Regex for Log File Parsing — Apache, Nginx, and Application Logs
Regex patterns for parsing common log formats including Apache Combined Log, Nginx access logs, and application log files. Extract timestamps, IPs, methods, and status codes.
Common Patterns
Detailed Explanation
Log File Parsing with Regex
Server and application logs follow semi-structured formats that regex excels at parsing. Named capture groups make field extraction clean and maintainable.

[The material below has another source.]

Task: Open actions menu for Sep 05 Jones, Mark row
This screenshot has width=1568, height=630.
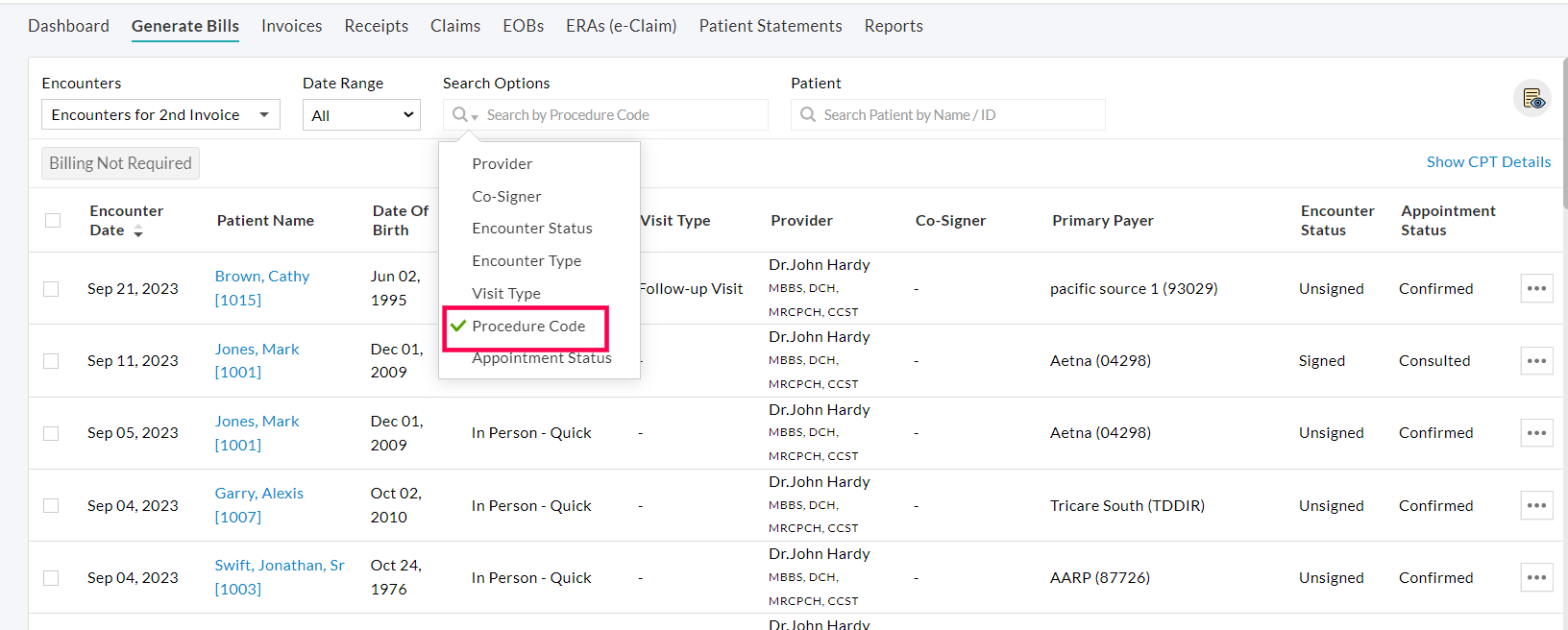Action: [x=1536, y=432]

Apache Combined Log Format
(?<ip>[\d.]+) - (?<user>\S+) \[(?<time>[^\]]+)\] "(?<method>\w+) (?<path>\S+) (?<proto>[^"]+)" (?<status>\d{3}) (?<size>\d+|-) "(?<referrer>[^"]*)" "(?<agent>[^"]*)"
Example log line:
192.168.1.1 - admin [15/Jan/2024:10:30:00 +0000] "GET /api/users HTTP/1.1" 200 1234 "https://example.com" "Mozilla/5.0"
Nginx Access Log
Nginx uses a similar format by default:
(?<ip>[\d.]+) - (?<user>\S+) \[(?<time>[^\]]+)\] "(?<request>[^"]*)" (?<status>\d{3}) (?<bytes>\d+) "(?<referrer>[^"]*)" "(?<agent>[^"]*)"
Application Log Pattern
Many apps use a timestamp-level-message format:
\[(?<timestamp>[^\]]+)\] (?<level>DEBUG|INFO|WARN|ERROR|FATAL) (?<logger>[\w.]+) - (?<message>.+)
Matches:
[2024-01-15 10:30:00.123] ERROR com.example.App - Connection timeout after 30s
Filtering by Status Code
Find all 5xx errors:
" 5\d{2} "
Find all non-200 responses:
" (?!200 )\d{3} "
Tips for Log Parsing
- Use non-greedy quantifiers or negated character classes for fields enclosed in delimiters
- Named groups make the extracted data self-documenting
- For production log analysis, dedicated tools (ELK stack, Loki) are more appropriate than regex
- Test patterns against real log samples, as formats often have subtle variations
Use Case
You are analyzing server access logs to find error patterns, building a simple log viewer that needs to parse and colorize log levels, or extracting specific request information from web server logs for debugging.